#### [PROBLEM DESCRIPTION]
Every entry must be output exactly as it is written.

#### [EXERCISE MATERIALS]
—————
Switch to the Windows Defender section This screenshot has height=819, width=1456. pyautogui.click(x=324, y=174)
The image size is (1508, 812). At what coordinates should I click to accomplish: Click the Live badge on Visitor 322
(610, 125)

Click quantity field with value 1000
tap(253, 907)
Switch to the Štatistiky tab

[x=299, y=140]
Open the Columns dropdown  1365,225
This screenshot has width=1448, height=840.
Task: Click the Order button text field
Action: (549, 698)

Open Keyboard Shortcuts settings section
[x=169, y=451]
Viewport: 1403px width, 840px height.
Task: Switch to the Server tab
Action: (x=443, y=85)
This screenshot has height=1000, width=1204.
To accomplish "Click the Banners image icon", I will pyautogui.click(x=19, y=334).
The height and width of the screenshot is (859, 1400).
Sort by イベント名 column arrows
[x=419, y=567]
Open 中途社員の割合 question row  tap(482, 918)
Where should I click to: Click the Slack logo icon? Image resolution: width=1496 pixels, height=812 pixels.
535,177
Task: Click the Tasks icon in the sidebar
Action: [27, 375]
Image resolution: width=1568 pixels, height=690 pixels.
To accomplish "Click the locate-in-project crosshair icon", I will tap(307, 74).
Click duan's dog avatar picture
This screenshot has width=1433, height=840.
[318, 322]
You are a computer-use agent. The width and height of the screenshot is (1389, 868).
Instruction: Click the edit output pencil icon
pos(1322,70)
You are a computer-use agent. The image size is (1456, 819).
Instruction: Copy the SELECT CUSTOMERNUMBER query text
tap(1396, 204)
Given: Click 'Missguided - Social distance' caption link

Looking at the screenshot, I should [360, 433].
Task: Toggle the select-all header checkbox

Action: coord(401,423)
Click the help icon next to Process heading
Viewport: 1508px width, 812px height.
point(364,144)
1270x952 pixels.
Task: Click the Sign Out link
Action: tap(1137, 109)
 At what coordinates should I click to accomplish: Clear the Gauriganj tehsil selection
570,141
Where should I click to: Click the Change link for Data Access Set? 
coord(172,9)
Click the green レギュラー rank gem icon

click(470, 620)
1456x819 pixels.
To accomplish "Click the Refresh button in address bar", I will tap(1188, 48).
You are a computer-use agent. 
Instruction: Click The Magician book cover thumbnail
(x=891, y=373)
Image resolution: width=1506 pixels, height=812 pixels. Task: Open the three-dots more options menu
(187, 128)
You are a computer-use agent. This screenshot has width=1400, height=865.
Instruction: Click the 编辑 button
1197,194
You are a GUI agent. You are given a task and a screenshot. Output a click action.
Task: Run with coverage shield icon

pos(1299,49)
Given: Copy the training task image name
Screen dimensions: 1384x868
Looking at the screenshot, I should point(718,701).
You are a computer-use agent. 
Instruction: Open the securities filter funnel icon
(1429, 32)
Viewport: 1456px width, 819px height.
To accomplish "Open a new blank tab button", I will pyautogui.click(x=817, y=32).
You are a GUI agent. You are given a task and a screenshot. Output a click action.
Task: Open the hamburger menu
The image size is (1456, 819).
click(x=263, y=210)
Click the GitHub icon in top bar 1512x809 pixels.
—————
#### [RESULT FOR THIS TASK]
Switch to the Windows Defender section This screenshot has height=819, width=1456. pyautogui.click(x=324, y=174)
The image size is (1508, 812). At what coordinates should I click to accomplish: Click the Live badge on Visitor 322
(610, 125)

Click quantity field with value 1000
tap(253, 907)
Switch to the Štatistiky tab

[x=299, y=140]
Open the Columns dropdown  1365,225
This screenshot has width=1448, height=840.
Task: Click the Order button text field
Action: (549, 698)

Open Keyboard Shortcuts settings section
[x=169, y=451]
Viewport: 1403px width, 840px height.
Task: Switch to the Server tab
Action: (x=443, y=85)
This screenshot has height=1000, width=1204.
To accomplish "Click the Banners image icon", I will pyautogui.click(x=19, y=334).
The height and width of the screenshot is (859, 1400).
Sort by イベント名 column arrows
[x=419, y=567]
Open 中途社員の割合 question row  tap(482, 918)
Where should I click to: Click the Slack logo icon? Image resolution: width=1496 pixels, height=812 pixels.
535,177
Task: Click the Tasks icon in the sidebar
Action: [27, 375]
Image resolution: width=1568 pixels, height=690 pixels.
To accomplish "Click the locate-in-project crosshair icon", I will tap(307, 74).
Click duan's dog avatar picture
This screenshot has width=1433, height=840.
[318, 322]
You are a computer-use agent. The width and height of the screenshot is (1389, 868).
Instruction: Click the edit output pencil icon
pos(1322,70)
You are a computer-use agent. The image size is (1456, 819).
Instruction: Copy the SELECT CUSTOMERNUMBER query text
tap(1396, 204)
Given: Click 'Missguided - Social distance' caption link

Looking at the screenshot, I should [360, 433].
Task: Toggle the select-all header checkbox

Action: coord(401,423)
Click the help icon next to Process heading
Viewport: 1508px width, 812px height.
point(364,144)
1270x952 pixels.
Task: Click the Sign Out link
Action: tap(1137, 109)
 At what coordinates should I click to accomplish: Clear the Gauriganj tehsil selection
570,141
Where should I click to: Click the Change link for Data Access Set? 
coord(172,9)
Click the green レギュラー rank gem icon

click(470, 620)
1456x819 pixels.
To accomplish "Click the Refresh button in address bar", I will tap(1188, 48).
You are a computer-use agent. 
Instruction: Click The Magician book cover thumbnail
(x=891, y=373)
Image resolution: width=1506 pixels, height=812 pixels. Task: Open the three-dots more options menu
(187, 128)
You are a computer-use agent. This screenshot has width=1400, height=865.
Instruction: Click the 编辑 button
1197,194
You are a GUI agent. You are given a task and a screenshot. Output a click action.
Task: Run with coverage shield icon

pos(1299,49)
Given: Copy the training task image name
Screen dimensions: 1384x868
Looking at the screenshot, I should point(718,701).
You are a computer-use agent. 
Instruction: Open the securities filter funnel icon
(1429, 32)
Viewport: 1456px width, 819px height.
To accomplish "Open a new blank tab button", I will pyautogui.click(x=817, y=32).
You are a GUI agent. You are given a task and a screenshot. Output a click action.
Task: Open the hamburger menu
The image size is (1456, 819).
click(x=263, y=210)
Click the GitHub icon in top bar 1512x809 pixels.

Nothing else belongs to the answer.